Deux mois après une finale chaotique, la Confédération Africaine de Football a non seulement attribué le sacre au Maroc sur tapis vert, mais également revu à la baisse plusieurs sanctions initialement infligées aux Lions de l’Atlas et à la Fédération Royale Marocaine de Football (FRMF).
Une décision qui vient partiellement rééquilibrer les mesures prises à l’issue d’un match marqué par de nombreux incidents.
Saibari sanctionné, mais largement soulagé
Parmi les dossiers examinés, celui d’Ismaël Saibari a particulièrement retenu l’attention. Initialement sanctionné pour avoir tenté d’empêcher Yehvann Diouf de transmettre une serviette à Édouard Mendy, le milieu offensif marocain a vu sa sanction revue.
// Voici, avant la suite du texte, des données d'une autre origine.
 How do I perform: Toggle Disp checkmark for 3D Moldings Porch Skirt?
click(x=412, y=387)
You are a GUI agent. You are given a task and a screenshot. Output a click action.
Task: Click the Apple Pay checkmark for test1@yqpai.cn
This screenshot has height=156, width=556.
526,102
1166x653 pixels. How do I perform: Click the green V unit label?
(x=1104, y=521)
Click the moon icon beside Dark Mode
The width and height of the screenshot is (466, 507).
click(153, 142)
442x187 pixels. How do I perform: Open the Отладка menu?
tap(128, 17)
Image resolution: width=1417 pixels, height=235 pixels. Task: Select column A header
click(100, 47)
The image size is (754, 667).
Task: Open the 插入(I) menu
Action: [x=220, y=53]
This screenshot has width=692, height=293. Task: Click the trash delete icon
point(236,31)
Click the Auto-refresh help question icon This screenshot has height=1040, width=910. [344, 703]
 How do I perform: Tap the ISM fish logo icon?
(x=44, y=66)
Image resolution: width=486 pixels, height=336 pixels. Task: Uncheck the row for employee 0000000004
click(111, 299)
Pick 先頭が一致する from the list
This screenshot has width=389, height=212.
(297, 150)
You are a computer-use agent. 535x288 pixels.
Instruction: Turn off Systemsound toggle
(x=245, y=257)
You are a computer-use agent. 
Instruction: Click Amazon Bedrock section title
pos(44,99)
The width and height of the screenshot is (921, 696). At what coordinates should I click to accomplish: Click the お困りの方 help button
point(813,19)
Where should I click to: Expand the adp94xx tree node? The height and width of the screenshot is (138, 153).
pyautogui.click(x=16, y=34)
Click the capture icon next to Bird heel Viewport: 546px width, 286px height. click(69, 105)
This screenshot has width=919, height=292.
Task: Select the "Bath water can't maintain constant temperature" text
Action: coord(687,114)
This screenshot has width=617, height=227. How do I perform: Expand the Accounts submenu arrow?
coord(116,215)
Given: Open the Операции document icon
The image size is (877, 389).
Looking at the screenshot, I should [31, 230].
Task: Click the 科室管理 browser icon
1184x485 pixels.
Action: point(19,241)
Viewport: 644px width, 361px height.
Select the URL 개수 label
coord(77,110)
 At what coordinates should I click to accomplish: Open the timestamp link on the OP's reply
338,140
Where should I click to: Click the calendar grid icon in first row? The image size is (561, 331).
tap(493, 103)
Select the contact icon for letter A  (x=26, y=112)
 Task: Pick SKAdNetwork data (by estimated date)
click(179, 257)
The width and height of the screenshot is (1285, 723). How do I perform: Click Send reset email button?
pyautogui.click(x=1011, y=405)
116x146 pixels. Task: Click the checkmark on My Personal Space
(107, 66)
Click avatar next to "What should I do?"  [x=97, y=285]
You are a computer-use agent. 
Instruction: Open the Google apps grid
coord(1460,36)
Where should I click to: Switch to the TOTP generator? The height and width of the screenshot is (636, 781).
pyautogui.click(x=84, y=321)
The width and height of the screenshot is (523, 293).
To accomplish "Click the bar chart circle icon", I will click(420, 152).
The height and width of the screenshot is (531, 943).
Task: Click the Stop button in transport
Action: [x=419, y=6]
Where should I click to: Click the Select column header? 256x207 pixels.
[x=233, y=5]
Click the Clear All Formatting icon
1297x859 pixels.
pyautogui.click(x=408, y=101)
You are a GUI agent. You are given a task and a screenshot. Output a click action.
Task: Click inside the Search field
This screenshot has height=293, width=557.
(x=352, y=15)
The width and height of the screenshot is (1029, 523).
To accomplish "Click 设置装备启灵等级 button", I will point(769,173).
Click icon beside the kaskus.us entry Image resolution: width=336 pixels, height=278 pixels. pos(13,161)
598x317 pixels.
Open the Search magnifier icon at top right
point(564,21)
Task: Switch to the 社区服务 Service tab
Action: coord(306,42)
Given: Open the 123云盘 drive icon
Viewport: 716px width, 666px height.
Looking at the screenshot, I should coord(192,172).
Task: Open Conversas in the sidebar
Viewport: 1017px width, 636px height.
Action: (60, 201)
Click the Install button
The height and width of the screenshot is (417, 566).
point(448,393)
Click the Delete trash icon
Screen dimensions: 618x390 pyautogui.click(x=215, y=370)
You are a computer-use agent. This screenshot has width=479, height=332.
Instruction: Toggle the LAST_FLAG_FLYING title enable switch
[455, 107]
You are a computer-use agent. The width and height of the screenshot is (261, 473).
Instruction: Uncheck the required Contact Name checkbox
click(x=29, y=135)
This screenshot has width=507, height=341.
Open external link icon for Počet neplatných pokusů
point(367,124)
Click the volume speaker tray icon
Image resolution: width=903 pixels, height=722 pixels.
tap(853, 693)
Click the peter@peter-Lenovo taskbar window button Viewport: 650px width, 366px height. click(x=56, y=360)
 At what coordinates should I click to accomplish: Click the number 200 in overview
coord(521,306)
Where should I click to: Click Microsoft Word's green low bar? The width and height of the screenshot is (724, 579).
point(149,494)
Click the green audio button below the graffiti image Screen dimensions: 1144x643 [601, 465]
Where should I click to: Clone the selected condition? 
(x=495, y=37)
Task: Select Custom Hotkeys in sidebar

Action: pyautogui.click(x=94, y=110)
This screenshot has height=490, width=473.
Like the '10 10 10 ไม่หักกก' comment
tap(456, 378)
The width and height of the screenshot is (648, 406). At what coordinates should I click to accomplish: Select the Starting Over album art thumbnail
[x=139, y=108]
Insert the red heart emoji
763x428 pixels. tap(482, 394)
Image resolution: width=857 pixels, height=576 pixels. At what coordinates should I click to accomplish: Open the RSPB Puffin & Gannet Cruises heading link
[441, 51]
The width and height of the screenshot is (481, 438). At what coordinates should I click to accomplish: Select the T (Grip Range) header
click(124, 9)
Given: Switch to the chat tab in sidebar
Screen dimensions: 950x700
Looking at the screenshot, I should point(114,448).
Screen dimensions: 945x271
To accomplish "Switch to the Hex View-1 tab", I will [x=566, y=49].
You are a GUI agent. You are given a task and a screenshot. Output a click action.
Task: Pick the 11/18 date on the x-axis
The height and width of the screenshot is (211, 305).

Le jury d’appel a confirmé l’existence d’un comportement fautif, mais a réduit la suspension de trois à deux matchs officiels de la CAF, dont un avec sursis.
Autre changement majeur : l’amende de 100.000 dollars infligée dans un premier temps a été totalement annulée.
La FRMF également partiellement soulagée
La Fédération Royale Marocaine de Football a elle aussi bénéficié d’un allègement de certaines sanctions.
Concernant l’incident impliquant des ramasseurs de balles ayant provoqué la chute de Yehvann Diouf, la responsabilité de la FRMF a été maintenue. Toutefois, l’amende a été réduite à 50.000 dollars.
Dans le dossier du laser, l’appel marocain a été partiellement accepté, entraînant une diminution de la sanction à 10.000 dollars.
Une sanction maintenue sur le VAR
En revanche, la CAF n’a pas modifié toutes ses décisions. La sanction liée aux interférences autour de la zone de révision OFR/VAR a été confirmée.
La FRMF reste ainsi redevable d’une amende de 100.000 dollars sur ce point précis.
Une décision globale plus mesurée
Au final, ces ajustements traduisent une volonté de la CAF de réévaluer certains éléments du dossier, tout en maintenant une ligne disciplinaire sur les incidents les plus sensibles.
Entre allègement de sanctions et confirmations, l’instance africaine semble avoir cherché un équilibre dans la gestion de cette finale particulièrement controversée.